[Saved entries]
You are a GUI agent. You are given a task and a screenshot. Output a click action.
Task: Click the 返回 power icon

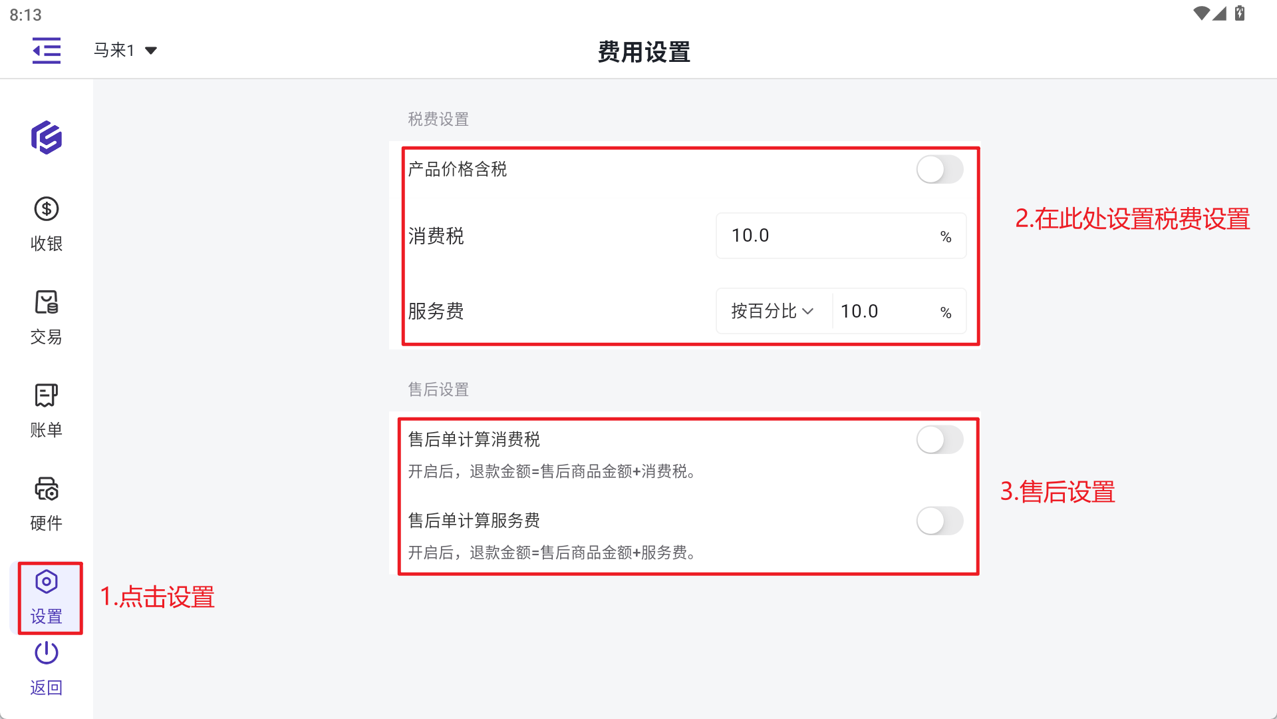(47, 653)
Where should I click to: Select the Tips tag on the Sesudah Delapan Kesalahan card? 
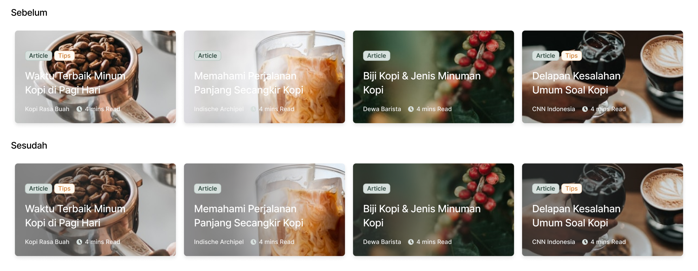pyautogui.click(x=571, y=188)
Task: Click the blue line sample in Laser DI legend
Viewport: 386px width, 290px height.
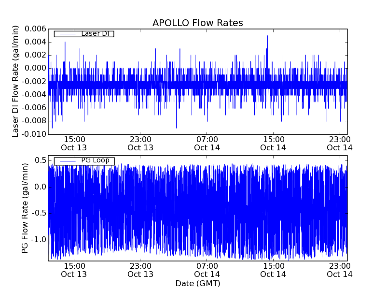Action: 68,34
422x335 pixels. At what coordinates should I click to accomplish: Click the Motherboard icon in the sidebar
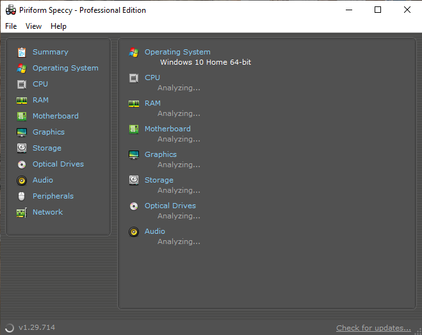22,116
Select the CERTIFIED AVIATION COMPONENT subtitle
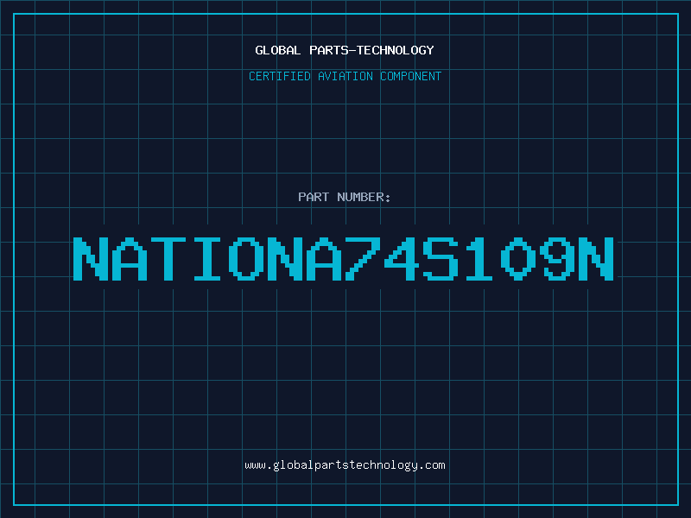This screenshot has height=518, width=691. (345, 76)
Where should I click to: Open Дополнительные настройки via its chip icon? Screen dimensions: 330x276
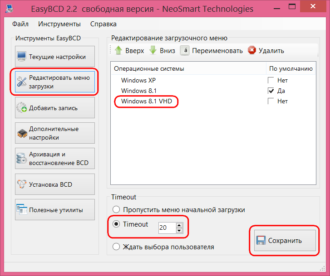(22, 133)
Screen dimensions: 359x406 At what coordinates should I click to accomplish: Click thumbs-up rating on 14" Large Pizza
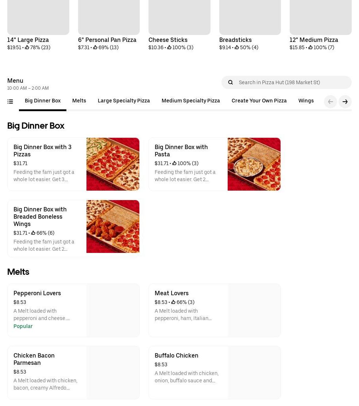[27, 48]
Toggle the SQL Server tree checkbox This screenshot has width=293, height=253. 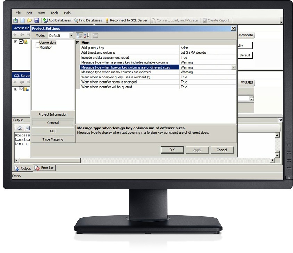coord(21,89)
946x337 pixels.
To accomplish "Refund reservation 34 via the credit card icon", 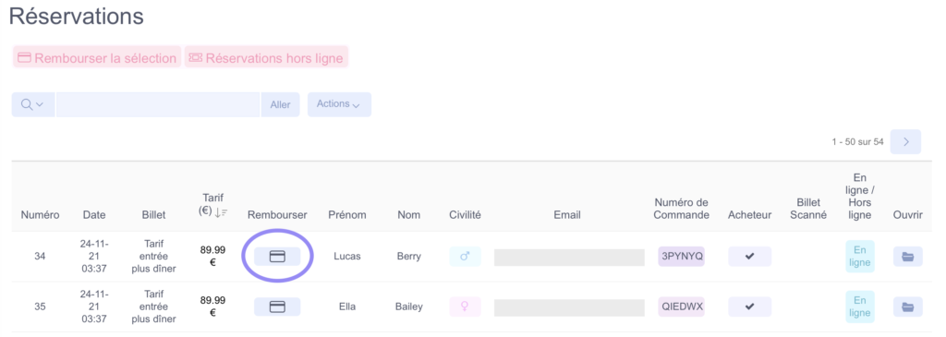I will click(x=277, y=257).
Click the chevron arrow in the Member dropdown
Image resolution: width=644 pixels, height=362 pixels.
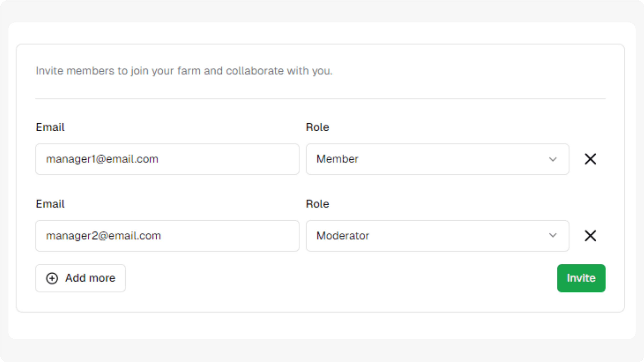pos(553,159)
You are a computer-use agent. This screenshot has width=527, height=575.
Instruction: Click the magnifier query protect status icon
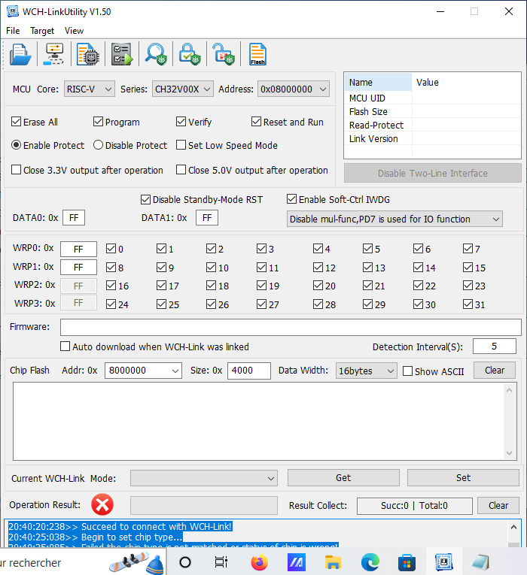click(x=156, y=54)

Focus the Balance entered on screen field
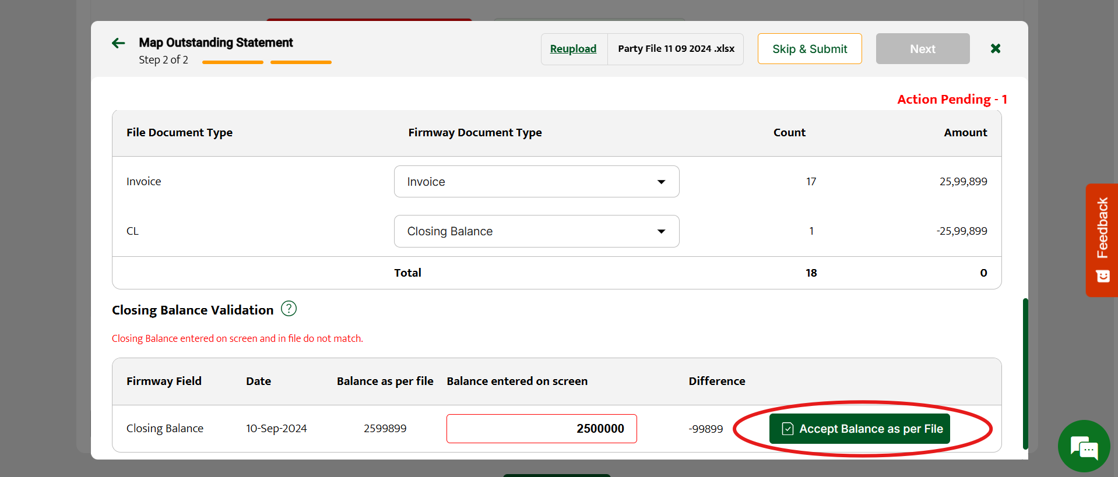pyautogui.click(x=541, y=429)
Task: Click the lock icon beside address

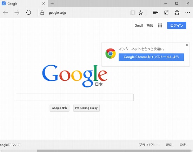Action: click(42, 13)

*HOW TO COMPLETE THIS TASK*.
The line that contains "You are a computer-use" opens the part to copy, and the last line of the records closes it; set down those lines exactly, pictures excluded.

*REPLY TO THE TASK*.
You are a computer-use agent. This screenshot has width=527, height=575.
Instruction: Click the magnifier query protect status icon
click(x=156, y=54)

Focus the Balance entered on screen field
pyautogui.click(x=541, y=429)
Task: Click the lock icon beside address

Action: click(42, 13)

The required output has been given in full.